En janvier 2016, après que Céline Boussié avait adressé directement un courrier à l’ONU, l’organisation dénonçait les traitements indignes et dégradants des personnes handicapées et l’impunité des établissements en citant expressément l’IME Moussaron. “L’ONU avait également demandé à la France que les lanceurs d’alerte soient protégés, tout comme les familles qui, quand elles dénoncent les établissements médico-sociaux, encourent des sanctions extrêmement graves” ajoute la présidente de l’association Handi’gnez-vous ! En 2013, Céline Boussié lance l’alerte et l’affaire est médiatisée six mois plus tard. “Le premier message qui m’a été adressé sur les réseaux sociaux, c’est : Ah, toi, espèce de grande salope, le roue tournera un jour et tu le regretteras”, raconte-t-elle.
Une violence au-delà de l’entendement”
Après avoir été licenciée de l’IME en 2014, la militante syndicale, qui reconnaît “avoir eu la chance d’être soutenue par la CGT et par le mouvement de la France Insoumise”, a dû, entre autres, déménager et porter plainte pour dégradation. “Après mon alerte, la violence contre ma famille et moi est allée au delà de l’entendement, c’est inacceptable.
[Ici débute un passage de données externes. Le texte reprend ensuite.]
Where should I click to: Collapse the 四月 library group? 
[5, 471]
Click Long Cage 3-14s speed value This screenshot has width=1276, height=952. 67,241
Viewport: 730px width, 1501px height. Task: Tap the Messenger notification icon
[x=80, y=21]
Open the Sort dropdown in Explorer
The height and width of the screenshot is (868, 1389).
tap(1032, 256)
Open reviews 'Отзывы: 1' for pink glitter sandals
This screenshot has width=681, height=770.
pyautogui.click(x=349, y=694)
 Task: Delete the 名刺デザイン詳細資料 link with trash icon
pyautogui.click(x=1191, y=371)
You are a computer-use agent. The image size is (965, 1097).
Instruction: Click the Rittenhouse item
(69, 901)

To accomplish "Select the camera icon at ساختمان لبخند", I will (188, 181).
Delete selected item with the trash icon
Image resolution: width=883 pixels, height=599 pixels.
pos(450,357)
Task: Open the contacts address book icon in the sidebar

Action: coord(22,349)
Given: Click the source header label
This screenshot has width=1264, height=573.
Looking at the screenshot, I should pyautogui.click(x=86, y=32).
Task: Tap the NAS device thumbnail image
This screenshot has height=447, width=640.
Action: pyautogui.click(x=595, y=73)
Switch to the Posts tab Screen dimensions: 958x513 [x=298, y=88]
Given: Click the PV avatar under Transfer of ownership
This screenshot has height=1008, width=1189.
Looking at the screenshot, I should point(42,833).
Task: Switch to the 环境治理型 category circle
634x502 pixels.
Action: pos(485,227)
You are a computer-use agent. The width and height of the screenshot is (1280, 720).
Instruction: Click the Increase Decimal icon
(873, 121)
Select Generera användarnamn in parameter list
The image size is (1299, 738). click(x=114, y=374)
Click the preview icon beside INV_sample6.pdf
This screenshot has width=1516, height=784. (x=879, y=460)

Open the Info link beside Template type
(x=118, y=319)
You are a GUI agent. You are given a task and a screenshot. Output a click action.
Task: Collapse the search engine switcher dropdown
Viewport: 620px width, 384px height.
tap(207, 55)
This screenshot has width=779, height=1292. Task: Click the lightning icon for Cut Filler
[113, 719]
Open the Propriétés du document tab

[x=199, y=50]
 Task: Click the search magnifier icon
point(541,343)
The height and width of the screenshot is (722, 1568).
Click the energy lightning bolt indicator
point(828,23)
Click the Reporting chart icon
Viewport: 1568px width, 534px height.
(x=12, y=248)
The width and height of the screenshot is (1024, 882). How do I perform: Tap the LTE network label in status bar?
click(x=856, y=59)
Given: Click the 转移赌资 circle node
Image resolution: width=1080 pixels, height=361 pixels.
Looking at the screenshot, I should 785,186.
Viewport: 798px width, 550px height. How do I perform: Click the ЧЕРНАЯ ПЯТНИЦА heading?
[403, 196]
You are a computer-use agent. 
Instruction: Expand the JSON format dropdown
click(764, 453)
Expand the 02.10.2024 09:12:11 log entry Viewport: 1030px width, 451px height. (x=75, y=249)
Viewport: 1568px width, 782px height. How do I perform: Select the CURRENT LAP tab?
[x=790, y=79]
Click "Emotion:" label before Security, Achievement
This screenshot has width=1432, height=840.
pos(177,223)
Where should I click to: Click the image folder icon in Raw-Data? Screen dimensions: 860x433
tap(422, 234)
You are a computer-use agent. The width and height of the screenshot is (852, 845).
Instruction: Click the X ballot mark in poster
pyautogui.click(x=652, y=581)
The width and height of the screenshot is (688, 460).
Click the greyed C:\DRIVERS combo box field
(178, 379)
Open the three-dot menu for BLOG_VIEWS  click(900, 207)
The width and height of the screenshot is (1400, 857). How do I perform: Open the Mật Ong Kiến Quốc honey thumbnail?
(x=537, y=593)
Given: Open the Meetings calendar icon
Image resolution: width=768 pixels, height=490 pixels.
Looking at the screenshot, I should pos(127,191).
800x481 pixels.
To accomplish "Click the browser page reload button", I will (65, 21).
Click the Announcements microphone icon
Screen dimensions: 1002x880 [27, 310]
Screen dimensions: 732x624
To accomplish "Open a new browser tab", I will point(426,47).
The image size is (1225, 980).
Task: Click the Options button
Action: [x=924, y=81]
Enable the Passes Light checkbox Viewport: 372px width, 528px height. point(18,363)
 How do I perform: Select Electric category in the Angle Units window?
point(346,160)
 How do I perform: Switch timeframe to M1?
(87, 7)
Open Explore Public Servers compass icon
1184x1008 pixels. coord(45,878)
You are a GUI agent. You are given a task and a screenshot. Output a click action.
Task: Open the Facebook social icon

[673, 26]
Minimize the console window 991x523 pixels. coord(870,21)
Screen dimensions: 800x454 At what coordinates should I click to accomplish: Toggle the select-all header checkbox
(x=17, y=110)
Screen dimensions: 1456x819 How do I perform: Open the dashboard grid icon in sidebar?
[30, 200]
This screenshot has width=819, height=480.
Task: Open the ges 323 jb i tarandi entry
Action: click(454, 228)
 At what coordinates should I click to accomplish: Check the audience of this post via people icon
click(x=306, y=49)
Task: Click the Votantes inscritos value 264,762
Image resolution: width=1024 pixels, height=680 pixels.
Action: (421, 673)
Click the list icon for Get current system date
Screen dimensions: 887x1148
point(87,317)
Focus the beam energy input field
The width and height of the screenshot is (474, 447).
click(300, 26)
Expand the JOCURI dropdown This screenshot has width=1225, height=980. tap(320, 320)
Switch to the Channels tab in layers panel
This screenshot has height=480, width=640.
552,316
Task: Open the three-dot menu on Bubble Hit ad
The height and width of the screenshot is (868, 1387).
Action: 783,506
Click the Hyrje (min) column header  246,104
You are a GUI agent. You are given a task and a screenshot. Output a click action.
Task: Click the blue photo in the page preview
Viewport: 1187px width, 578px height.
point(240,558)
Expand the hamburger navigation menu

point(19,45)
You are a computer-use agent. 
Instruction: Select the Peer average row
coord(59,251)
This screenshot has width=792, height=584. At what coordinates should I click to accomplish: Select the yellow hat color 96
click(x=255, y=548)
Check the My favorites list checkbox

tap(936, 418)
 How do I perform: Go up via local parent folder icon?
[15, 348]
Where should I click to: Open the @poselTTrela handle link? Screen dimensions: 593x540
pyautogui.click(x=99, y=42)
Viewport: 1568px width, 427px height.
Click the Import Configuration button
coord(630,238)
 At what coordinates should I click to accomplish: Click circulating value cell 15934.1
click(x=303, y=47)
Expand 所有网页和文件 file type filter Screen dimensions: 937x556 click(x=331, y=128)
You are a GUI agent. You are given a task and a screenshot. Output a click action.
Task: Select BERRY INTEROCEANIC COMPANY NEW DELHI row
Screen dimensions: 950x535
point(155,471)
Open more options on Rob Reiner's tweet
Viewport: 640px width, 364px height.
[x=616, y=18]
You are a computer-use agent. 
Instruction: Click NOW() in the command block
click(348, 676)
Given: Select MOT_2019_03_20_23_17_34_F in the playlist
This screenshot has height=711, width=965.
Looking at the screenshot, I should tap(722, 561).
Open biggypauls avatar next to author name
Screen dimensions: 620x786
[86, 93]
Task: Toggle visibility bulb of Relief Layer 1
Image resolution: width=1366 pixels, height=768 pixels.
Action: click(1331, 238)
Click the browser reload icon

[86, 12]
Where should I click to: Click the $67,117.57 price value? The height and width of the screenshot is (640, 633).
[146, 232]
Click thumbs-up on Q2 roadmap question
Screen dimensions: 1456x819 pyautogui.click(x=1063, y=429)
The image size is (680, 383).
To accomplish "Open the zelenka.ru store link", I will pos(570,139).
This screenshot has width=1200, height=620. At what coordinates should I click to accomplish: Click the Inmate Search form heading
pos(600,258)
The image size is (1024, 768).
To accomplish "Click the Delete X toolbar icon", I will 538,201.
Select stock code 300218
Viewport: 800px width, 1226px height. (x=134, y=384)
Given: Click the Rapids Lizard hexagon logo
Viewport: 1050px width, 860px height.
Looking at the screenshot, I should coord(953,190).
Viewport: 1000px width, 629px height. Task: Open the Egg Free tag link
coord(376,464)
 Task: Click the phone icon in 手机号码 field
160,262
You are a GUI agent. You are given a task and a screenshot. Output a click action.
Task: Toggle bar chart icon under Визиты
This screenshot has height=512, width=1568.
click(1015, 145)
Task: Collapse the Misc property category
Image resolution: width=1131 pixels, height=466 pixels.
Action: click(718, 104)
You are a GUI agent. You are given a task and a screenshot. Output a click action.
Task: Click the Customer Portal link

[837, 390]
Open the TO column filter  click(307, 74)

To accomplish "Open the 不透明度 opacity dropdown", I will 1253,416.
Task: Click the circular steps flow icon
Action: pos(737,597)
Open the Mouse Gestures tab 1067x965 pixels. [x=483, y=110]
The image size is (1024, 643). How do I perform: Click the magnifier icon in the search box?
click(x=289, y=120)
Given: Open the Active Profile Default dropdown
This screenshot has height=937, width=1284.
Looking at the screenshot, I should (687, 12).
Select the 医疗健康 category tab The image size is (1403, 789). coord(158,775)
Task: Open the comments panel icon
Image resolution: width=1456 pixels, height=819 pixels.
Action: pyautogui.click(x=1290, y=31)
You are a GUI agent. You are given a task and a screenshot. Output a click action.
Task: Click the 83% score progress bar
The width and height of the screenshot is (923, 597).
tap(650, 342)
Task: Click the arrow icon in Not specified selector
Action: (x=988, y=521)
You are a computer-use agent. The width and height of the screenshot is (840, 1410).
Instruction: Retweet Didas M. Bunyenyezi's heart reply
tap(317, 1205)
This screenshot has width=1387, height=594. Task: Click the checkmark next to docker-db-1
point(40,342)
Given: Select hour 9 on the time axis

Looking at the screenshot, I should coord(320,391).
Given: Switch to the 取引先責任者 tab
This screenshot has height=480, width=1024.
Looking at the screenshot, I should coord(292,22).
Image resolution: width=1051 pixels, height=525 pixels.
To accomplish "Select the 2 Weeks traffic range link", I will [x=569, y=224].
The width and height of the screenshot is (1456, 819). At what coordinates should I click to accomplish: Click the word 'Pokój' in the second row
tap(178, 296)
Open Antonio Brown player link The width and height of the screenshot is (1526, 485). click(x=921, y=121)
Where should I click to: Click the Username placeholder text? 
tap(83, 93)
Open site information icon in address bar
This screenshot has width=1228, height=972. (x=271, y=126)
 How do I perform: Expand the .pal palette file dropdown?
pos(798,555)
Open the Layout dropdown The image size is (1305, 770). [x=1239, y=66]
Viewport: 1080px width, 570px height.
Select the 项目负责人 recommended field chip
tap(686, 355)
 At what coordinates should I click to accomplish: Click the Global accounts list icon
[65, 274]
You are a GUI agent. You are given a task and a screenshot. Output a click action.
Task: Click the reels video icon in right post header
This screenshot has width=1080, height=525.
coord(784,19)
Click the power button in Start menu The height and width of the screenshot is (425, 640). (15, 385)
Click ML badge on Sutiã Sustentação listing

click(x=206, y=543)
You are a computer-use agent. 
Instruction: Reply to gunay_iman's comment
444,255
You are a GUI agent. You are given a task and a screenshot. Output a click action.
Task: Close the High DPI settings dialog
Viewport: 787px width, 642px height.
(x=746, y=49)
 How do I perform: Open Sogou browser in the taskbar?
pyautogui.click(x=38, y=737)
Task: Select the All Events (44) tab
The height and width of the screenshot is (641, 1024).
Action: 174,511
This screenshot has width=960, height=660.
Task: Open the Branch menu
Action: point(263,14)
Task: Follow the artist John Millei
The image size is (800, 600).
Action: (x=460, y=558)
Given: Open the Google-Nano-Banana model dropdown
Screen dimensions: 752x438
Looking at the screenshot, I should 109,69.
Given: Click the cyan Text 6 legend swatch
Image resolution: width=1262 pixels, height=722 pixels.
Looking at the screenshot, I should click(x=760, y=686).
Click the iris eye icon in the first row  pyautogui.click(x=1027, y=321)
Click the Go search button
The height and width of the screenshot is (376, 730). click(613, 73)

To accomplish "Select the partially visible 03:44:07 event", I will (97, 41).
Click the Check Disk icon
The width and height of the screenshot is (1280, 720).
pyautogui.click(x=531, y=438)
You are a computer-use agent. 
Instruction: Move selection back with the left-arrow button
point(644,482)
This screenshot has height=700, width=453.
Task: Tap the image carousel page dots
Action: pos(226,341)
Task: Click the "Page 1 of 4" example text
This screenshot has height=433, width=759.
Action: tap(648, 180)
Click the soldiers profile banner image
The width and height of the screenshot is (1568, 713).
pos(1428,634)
Quel professionnel faut-il être pour fermer les yeux sur des enfants assis sur des seaux, enfermés dans 3 mètres carrés ou recousus à vif ?” s’insurge-t-elle. “L’administrateur provisoire nommé par la ministre avait écrit dans un rapport, en 2014, que pour l’avenir de cet établissement il allait falloir que les maltraitances soient reconnues, que les salariés étaient responsables et coupables de n’avoir rien dit et qu’il allait falloir protéger les lanceurs d’alerte des exactions de l’équipe de direction. Pourtant, rien n’a été fait”, ajoute-t-elle. Malgré des années de calvaire, pour Céline Boussié, “le combat ne fait que commencer”. En attendant le jugement aux prud’hommes, elle souhaite s’engager pour une réelle protection des lanceurs d’alerte et porter jusqu’à l’Assemblée nationale le débat sur la maltraitance institutionnelle.